• Cosa fare: Riscrivi come lista JSON di stringhe tutte le righe dei record, da quella che contiene "Your Favorites (143, 1179)" giù fino a quella che contiene "[button] (139, 1934)", entrambe incluse. Metti una stringa per ogni riga e tralascia le righe vuote.

**** Record mostrati

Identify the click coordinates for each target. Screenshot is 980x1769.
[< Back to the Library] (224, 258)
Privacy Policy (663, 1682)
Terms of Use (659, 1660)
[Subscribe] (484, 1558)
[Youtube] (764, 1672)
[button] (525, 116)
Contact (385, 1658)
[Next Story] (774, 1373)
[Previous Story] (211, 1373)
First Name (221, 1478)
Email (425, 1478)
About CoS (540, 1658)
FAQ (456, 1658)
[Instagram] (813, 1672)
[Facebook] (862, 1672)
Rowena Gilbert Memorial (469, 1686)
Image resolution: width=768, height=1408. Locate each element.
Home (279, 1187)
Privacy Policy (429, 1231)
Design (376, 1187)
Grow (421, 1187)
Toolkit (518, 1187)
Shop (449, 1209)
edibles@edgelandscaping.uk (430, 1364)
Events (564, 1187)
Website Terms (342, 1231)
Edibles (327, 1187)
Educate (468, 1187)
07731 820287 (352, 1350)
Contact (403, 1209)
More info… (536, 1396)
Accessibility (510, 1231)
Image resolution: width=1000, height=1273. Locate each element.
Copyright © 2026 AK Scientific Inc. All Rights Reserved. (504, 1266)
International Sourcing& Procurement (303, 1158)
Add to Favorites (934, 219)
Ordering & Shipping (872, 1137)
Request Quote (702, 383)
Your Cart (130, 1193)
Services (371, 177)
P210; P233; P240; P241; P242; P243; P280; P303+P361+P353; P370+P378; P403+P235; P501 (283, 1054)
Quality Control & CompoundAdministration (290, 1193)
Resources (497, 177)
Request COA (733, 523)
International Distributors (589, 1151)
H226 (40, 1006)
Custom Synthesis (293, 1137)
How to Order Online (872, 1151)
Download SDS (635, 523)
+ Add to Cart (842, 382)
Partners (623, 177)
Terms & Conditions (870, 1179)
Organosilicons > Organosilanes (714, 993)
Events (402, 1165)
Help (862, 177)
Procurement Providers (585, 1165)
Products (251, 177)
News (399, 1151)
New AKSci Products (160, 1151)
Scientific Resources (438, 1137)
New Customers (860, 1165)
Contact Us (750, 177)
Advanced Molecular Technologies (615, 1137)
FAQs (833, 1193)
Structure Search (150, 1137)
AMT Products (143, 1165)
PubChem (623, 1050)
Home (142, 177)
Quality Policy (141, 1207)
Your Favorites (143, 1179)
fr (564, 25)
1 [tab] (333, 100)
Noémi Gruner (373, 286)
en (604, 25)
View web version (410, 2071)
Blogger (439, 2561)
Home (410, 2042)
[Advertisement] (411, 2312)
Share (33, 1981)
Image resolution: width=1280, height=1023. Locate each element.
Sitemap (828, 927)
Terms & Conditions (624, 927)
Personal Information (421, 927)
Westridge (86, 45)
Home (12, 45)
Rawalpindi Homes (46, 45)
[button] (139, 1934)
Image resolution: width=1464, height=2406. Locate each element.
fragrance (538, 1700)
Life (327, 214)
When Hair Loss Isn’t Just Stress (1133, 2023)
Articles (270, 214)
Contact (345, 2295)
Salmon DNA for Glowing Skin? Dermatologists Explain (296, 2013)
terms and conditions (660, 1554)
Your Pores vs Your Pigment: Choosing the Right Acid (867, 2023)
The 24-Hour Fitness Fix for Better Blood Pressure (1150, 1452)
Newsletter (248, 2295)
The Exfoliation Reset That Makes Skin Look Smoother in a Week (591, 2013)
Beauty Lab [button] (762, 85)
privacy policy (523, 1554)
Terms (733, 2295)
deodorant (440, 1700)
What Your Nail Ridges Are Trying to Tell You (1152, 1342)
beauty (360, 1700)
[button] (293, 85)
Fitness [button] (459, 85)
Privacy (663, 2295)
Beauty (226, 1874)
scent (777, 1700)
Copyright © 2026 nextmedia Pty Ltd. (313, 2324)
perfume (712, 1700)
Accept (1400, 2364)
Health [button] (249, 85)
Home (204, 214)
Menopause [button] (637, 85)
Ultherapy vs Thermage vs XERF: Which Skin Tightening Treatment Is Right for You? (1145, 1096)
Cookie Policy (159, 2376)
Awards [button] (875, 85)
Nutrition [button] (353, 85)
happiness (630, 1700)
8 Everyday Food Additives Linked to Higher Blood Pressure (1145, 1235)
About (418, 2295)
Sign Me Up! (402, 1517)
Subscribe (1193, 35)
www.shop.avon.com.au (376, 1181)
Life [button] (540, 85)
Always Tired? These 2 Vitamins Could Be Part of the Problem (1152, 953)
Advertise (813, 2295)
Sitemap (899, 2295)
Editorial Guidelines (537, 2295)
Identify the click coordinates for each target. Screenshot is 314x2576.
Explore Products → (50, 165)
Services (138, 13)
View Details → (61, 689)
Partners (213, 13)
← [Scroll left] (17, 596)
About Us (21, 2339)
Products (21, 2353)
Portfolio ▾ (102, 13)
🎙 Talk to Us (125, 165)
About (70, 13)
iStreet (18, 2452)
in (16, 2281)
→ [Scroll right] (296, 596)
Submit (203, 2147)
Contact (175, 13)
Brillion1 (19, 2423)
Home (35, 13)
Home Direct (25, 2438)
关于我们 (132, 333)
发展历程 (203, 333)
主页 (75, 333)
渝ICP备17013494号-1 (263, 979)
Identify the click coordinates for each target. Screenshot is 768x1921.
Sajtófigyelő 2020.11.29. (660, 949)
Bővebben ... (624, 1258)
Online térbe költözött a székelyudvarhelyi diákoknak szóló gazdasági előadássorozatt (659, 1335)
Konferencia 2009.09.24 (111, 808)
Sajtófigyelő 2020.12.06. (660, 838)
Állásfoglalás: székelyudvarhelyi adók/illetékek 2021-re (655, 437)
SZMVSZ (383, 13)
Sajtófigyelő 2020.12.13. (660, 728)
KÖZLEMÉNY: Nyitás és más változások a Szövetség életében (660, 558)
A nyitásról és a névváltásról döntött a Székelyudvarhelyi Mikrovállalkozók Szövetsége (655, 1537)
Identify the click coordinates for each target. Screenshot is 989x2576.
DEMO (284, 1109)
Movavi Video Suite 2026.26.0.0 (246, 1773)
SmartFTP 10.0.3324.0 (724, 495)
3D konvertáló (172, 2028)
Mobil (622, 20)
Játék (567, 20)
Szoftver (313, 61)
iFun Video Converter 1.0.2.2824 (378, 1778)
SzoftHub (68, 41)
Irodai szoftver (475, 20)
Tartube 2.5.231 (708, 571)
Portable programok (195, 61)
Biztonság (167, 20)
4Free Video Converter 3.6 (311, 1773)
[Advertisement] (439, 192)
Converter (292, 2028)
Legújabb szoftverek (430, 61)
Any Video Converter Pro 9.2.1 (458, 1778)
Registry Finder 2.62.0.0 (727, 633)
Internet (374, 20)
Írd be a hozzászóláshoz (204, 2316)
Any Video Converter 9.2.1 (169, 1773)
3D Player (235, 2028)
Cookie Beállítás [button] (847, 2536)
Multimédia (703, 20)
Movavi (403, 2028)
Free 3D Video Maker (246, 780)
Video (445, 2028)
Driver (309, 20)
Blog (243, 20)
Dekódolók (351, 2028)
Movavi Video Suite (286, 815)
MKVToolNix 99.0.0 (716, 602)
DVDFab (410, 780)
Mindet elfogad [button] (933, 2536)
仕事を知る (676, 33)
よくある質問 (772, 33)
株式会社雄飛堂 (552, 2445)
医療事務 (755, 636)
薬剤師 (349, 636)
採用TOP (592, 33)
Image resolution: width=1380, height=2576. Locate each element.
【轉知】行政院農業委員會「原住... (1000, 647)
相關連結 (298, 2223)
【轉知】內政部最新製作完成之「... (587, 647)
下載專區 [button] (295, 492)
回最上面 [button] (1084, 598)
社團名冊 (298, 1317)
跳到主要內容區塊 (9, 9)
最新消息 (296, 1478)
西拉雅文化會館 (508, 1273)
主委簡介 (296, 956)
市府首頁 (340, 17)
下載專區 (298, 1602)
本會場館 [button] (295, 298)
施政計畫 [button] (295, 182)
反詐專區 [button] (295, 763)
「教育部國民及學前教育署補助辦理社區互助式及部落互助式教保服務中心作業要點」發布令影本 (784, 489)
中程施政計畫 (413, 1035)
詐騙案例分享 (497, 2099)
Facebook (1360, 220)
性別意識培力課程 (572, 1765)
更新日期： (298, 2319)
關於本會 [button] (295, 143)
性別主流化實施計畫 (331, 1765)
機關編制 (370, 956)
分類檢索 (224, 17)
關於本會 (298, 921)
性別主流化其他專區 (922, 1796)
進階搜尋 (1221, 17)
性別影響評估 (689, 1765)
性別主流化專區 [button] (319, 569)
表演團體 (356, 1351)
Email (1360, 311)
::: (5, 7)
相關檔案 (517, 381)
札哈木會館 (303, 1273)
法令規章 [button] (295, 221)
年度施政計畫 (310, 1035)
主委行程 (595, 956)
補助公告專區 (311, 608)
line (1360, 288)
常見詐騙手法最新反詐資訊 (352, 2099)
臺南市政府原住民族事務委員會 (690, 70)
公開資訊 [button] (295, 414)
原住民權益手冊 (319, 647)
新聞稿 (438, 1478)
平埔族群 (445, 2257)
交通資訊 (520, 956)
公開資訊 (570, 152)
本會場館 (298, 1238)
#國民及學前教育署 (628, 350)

********

• Risultato del compito:
[
  "Your Favorites (143, 1179)",
  "fr (564, 25)",
  "1 [tab] (333, 100)",
  "Noémi Gruner (373, 286)",
  "en (604, 25)",
  "View web version (410, 2071)",
  "Blogger (439, 2561)",
  "Home (410, 2042)",
  "[Advertisement] (411, 2312)",
  "Share (33, 1981)",
  "Image resolution: width=1280, height=1023. Locate each element.",
  "Sitemap (828, 927)",
  "Terms & Conditions (624, 927)",
  "Personal Information (421, 927)",
  "Westridge (86, 45)",
  "Home (12, 45)",
  "Rawalpindi Homes (46, 45)",
  "[button] (139, 1934)"
]